According to the judgment excerpt below, on what date was Contempt Petition No. 193/2002 dismissed?

» **SELECTED PASSAGE**
───

4. Municipal Corporation in its reply affidavit stated that notice dated 21-6-2000 was issued to petitioners for removal of their construction and thereafter their unauthorised construction was not demolished till 2002. They state that Writ Petition No. 1513/2002 came to be filed before this Court in public interest complaining that orders to remove unauthorised constructions on public roads passed by High Court were not being implemented by Municipal Corporation or by State Government. Attention is invited to orders dated 19-4-2002 which clarified that orders passed by High Court did not come in way of respondents in removing unauthorised constructions and encroachments on footpaths, public streets, areas abutting roads and High Court expected the authorities to remove the encroachments within 48 hours. These orders were communicated to the petitioners by Municipal Corporation calling upon them to remove their belongings and thereafter only actual demolition was done. They also stated that Contempt Petition No. 193/2002 filed in W.P. No. 1910/2000 in this respect by the petitioners was dismissed on 16-4-2003. Though initially no objection was given on 29-7-1998 to respondent No. 3 - Collector for allotting this land to petitioners, after realising its need for Public Road, respondent No. 2 has moved respondent No. 1 for cancellation of said lease on 10-1-2001. In additional affidavit, Corporation has pointed out that as plan was submitted by petitioners through their Architect, rejection was also communicated to said Architect within 60 days. It is stated that though area is commercial, plot of petitioners is on road and is affected by Integrated Road Development Plan work. Map prepared by Maharashtra State Road Development Corporation is also relied on in it to state how site of petitioners is covered under sanctioned Jaistambha square development and road widening work. In its Return filed on 23-4-2007, Municipal Corporation has pointed out how area of each shop proposed by the petitioners is less than statutory minimum requirement.
5. Respondent No. 4 Executive Engineer has stated that plot No. 11 claimed by petitioners comes within control line of major State Highway No. 6 and the petitioners could not have carried any construction on it without valid sanction from Municipal Corporation. It is stated that plot No. 11 is required for improvement of the junction of major State Highway No. 6 and Maldhakka Road to remove accidents and congestion of traffic.

───

» **DATA SHOWN**
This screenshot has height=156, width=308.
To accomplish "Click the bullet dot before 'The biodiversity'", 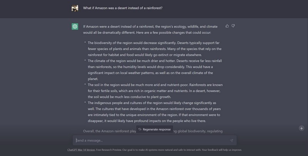I will (x=85, y=43).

───

» **TASK SOLUTION**
16-4-2003